REINFORCE Adversarial Attacks on Large Language Models: An Adaptive, Distributional, and Semantic Objective
This work improves the effectiveness of jailbreak attacks on LLMs, which is crucial for security testing but incremental in adversarial robustness.
The paper tackles the problem of adversarial attacks on large language models (LLMs) by proposing a new objective that addresses limitations of existing methods, resulting in doubled attack success rates on models like Llama3 and increases from 2% to 50% with defenses.
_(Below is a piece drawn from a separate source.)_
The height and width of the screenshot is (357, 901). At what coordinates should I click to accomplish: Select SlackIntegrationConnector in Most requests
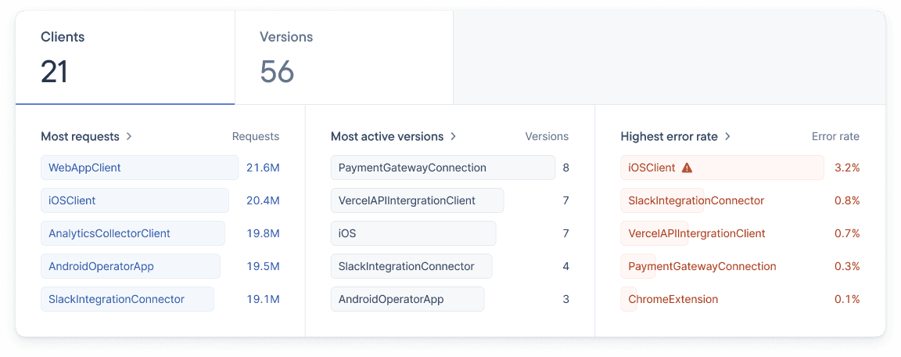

To circumvent the alignment of large language models (LLMs), current optimization-based adversarial attacks usually craft adversarial prompts by maximizing the likelihood of a so-called affirmative response. An affirmative response is a manually designed start of a harmful answer to an inappropriate request. While it is often easy to craft prompts that yield a substantial likelihood for the affirmative response, the attacked model frequently does not complete the response in a harmful manner. Moreover, the affirmative objective is usually not adapted to model-specific preferences and essentially ignores the fact that LLMs output a distribution over responses. If low attack success under such an objective is taken as a measure of robustness, the true robustness might be grossly overestimated. To alleviate these flaws, we propose an adaptive and semantic optimization problem over the population of responses. We derive a generally applicable objective via the REINFORCE policy-gradient formalism and demonstrate its efficacy with the state-of-the-art jailbreak algorithms Greedy Coordinate Gradient (GCG) and Projected Gradient Descent (PGD). For example, our objective doubles the attack success rate (ASR) on Llama3 and increases the ASR from 2% to 50% with circuit breaker defense.